Se há um fenômeno que me fascina e aborrece simultaneamente é a capacidade dos alemães em falar um mesmo tema horas a fio. Como já afirmou Caetano Veloso na sua canção “Língua: está provado que só é possível filosofar em alemão”, pois eles realmente filosofam sobre qualquer assunto cotidiano. Eis a minha experiência.
No intuito de fazer novas amizades, aceitei o convite da mãe de uma amiguinha da minha filha para sair. O grupo era o seguinte: tres alemãs e eu. Uma delas, a Carola (sim, isso é um nome próprio aqui) era a figura central, pois é amiga das outras duas alemãs, que por sua vez, eram apenas conhecidas. Eu era a novata. A programação era ir a uma feirinha de quinquilharias; esses briques de coisas usadas, que, não é exatamente a minha praia, mas em prol do círculo social, encarei a parada; e depois ir a um bar/restaurante tomar algo.
Pois bem, terminada a feirinha, nos dirigimos ao restaurante que havia ali ao lado, sentamo-nos e começamos a conversar. A Carola foi quem tomou a palavra e começou a reclamar da escola onde leciona, contando um episódio desagradável que aconteceu entre ela e o diretor.
Vocês acreditam que esse tema, ao meu ver, completamente aborrecedor, evoluiu e tornou-se a conversa do encontro durante a uma hora e meia que estivemos ali sentadas?

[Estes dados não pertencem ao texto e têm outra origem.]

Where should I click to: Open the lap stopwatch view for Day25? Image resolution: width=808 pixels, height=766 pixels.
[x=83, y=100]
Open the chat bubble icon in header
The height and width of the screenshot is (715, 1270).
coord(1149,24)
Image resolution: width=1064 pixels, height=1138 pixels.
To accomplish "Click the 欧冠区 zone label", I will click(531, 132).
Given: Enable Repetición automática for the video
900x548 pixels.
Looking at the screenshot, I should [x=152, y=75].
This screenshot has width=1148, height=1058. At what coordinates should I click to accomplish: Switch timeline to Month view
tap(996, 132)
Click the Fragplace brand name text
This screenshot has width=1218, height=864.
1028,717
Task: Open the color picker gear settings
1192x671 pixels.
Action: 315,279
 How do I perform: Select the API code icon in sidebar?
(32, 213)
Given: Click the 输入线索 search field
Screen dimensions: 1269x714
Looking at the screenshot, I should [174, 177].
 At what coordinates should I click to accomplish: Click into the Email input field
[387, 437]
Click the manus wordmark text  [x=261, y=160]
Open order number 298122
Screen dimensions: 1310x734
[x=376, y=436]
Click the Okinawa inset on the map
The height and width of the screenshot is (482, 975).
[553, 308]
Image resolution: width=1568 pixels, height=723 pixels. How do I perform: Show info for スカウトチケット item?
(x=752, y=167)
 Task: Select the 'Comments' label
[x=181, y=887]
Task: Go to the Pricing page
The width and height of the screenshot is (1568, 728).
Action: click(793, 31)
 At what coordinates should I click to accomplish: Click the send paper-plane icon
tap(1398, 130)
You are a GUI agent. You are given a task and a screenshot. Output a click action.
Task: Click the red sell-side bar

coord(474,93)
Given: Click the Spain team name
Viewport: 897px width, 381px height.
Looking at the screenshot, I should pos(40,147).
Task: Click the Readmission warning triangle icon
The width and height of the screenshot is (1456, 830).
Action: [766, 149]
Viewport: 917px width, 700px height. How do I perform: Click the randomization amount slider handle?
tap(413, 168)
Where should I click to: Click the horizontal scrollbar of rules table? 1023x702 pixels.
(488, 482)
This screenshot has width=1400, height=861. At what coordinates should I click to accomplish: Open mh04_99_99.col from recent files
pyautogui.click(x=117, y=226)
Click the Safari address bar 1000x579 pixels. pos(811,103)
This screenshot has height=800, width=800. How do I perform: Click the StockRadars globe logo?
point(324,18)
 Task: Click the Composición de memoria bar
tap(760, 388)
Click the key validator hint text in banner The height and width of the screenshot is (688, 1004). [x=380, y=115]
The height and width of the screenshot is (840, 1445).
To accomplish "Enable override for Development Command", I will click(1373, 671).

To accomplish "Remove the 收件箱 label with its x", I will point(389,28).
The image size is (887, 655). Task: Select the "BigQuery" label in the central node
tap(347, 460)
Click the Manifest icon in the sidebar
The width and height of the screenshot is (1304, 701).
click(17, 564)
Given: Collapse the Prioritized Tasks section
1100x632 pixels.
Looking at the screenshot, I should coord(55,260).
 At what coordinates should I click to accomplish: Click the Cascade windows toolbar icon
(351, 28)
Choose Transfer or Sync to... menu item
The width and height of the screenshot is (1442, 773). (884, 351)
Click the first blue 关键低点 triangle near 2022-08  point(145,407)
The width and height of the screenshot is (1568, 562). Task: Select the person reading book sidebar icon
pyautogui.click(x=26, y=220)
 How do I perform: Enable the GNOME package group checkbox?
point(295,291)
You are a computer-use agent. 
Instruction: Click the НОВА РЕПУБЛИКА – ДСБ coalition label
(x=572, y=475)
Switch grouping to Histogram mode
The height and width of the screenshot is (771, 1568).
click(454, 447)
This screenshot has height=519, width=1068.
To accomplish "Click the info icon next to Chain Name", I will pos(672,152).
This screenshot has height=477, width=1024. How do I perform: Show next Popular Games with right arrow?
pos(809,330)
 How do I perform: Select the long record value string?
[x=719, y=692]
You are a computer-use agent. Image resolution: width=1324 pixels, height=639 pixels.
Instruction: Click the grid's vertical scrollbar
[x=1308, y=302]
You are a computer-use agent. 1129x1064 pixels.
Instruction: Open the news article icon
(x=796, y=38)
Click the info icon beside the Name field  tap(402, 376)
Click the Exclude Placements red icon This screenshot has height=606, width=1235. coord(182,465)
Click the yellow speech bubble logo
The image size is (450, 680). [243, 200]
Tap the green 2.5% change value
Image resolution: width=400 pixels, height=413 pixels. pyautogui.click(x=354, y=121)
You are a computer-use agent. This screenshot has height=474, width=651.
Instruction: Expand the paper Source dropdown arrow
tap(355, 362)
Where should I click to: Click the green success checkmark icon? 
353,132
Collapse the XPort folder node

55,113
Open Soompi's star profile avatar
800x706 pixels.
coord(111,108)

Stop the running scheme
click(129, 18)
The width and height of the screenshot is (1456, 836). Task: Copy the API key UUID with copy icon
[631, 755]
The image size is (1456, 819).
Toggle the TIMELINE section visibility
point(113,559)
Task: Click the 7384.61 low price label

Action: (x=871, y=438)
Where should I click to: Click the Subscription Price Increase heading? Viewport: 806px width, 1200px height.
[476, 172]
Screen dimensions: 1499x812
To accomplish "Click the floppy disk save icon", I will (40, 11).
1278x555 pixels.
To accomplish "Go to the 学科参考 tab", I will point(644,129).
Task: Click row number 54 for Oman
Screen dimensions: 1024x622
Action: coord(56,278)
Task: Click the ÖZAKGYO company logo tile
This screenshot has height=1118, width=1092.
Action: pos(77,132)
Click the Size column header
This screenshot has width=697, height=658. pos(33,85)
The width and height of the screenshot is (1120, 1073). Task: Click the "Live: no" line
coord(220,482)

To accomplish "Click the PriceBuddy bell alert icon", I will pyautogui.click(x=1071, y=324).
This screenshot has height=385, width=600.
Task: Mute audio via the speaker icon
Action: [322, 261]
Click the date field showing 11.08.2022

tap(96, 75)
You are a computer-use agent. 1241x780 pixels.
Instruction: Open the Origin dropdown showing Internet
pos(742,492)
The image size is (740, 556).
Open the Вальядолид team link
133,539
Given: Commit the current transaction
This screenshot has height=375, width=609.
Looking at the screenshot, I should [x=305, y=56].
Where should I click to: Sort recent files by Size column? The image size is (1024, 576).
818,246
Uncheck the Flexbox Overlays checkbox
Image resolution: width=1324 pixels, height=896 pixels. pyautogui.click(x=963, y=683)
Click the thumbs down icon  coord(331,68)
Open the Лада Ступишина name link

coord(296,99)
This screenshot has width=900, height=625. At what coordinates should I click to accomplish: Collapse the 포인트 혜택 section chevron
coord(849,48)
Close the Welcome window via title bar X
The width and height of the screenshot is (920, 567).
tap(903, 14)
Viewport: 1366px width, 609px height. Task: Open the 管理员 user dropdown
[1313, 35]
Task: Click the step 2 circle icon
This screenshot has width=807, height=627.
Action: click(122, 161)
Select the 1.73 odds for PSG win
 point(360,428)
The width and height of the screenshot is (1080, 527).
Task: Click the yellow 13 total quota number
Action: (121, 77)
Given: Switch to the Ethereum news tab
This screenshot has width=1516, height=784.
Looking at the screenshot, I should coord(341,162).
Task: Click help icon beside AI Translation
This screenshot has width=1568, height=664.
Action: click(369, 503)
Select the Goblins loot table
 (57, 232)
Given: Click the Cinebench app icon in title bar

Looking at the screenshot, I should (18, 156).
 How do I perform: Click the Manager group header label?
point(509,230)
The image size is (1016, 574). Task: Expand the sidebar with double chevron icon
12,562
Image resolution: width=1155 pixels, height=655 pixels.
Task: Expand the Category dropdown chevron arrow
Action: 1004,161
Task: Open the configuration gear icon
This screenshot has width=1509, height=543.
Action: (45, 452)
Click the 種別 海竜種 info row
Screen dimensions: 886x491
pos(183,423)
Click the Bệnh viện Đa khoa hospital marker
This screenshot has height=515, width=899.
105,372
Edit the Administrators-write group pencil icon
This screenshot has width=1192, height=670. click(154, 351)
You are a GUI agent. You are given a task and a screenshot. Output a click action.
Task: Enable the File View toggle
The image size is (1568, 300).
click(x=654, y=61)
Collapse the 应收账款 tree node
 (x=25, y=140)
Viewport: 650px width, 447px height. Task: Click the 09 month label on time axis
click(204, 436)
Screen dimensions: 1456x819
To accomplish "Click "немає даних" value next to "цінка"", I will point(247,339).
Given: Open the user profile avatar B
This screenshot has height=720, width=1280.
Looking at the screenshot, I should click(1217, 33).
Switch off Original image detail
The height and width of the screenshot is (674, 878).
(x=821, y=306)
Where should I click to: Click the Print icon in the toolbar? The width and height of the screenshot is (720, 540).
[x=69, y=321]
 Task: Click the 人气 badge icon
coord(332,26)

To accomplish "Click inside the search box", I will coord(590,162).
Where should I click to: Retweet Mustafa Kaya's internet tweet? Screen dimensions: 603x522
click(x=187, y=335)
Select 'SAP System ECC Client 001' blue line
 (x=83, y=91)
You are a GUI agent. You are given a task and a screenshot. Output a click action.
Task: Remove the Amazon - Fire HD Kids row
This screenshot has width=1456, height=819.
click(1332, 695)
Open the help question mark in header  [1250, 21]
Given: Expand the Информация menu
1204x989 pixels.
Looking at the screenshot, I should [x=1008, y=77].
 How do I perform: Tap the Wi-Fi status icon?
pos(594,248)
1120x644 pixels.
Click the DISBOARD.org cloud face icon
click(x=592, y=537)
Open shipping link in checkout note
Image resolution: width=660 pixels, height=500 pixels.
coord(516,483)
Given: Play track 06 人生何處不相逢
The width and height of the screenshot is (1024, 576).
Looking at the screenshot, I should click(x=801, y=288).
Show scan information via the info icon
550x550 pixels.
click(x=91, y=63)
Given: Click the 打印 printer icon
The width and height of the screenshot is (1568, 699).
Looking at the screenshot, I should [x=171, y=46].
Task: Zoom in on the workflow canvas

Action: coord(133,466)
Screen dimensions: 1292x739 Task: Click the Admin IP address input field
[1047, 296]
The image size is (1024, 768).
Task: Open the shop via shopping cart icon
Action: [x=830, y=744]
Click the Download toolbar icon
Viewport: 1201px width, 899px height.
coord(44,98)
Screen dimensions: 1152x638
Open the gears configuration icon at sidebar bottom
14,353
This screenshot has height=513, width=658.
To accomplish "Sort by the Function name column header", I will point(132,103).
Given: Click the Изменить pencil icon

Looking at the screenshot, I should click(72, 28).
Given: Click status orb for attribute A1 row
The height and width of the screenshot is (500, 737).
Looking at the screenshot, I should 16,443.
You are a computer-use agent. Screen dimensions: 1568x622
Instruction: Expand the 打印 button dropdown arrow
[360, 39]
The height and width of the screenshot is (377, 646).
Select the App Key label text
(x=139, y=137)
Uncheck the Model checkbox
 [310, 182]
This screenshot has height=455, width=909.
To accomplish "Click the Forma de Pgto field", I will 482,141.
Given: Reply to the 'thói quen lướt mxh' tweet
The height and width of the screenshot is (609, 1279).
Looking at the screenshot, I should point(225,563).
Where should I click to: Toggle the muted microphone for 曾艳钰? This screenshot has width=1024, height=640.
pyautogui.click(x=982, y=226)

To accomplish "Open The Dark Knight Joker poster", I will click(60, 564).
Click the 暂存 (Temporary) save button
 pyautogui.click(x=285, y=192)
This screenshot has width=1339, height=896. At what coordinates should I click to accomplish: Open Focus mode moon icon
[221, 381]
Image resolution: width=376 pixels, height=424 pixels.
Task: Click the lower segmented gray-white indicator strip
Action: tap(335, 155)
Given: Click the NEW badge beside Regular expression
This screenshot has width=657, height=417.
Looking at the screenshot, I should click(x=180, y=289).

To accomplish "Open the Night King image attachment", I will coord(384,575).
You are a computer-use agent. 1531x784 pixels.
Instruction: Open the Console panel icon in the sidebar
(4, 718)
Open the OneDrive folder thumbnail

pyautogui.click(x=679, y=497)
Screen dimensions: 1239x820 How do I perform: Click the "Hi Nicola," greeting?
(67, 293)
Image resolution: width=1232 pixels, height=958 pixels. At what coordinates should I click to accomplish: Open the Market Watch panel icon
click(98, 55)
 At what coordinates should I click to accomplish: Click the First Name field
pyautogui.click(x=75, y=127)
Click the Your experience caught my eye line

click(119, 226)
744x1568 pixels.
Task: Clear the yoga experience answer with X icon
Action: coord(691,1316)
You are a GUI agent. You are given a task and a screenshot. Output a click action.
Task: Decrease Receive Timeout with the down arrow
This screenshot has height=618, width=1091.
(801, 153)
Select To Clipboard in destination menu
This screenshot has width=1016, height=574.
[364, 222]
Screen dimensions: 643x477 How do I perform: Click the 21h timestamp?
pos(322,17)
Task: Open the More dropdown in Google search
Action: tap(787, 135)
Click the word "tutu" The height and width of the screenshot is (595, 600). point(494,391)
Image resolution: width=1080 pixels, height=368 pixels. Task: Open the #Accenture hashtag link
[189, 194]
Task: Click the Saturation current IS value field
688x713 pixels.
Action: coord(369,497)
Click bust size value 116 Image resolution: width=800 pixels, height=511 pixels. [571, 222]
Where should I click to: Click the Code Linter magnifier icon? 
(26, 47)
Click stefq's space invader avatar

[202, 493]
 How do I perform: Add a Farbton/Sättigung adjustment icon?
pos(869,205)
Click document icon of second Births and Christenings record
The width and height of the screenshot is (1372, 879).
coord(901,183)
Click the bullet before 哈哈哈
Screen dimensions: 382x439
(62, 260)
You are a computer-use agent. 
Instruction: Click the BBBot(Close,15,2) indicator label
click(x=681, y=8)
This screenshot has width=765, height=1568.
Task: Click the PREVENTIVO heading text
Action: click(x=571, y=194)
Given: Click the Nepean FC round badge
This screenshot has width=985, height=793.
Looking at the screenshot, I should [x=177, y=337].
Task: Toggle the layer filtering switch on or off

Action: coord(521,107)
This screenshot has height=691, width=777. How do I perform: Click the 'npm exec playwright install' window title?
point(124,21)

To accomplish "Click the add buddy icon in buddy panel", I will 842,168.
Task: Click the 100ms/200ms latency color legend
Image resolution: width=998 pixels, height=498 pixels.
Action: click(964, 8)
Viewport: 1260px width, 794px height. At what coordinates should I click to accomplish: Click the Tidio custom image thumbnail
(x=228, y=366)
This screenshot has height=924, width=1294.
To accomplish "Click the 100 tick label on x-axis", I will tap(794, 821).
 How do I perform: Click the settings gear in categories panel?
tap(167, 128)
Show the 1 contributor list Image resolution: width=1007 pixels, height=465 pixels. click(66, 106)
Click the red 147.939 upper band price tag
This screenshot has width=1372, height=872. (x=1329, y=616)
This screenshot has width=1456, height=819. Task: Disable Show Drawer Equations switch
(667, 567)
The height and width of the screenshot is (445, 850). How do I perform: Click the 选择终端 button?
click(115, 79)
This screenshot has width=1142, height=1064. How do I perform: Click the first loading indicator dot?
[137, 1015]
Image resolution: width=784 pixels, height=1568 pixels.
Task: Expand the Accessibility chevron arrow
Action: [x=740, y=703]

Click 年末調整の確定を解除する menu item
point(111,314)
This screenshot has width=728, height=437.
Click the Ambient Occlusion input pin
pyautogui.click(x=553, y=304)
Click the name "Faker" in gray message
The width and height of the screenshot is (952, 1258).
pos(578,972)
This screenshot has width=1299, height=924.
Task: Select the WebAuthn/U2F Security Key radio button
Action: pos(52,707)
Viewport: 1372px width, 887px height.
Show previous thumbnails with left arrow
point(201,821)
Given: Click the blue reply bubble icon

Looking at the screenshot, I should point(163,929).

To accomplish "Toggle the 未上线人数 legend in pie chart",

Pois sim, da reclamação o papo passou para como reagir à grosseria do chefe, daí a como funciona a escola e os problemas que os outros funcionários e professores têm, passando para como trocar de escola dentro do estado da Bavaria, e acabando na explicação dos pormenores da hierarquia e burocracia do sistema educacional desse estado alemão.
E as outras duas alemãs ficaram o tempo todo concentradissimas no assunto, fazendo perguntas e completamente interessadas no tema.
Depois de uma hora de conversa, finalmente a Carola recostou-se na cadeira e disse: “na verdade estou cansada de falar sobre isso, já me basta a rotina, queria conseguir esquecer o assunto” então, ela olhou para mim e disse: “e você, o que faz?”. Consegui responder “sou brasileira e fiz direito”.
Nesse exato momento aparece o garçon e nos comunica que o restaurante está fechando, pedindo gentilmente a nossa saída. Então pensei: salva pelo gongo, pois se eu tivesse que contar minha história, certamente não sairíamos do tópico “porque você não quer mais trabalhar como advogada!”
E haja argumentos para sustentar a discussão!
Larissa d’Avila da Costa, Gilching novembro 2016.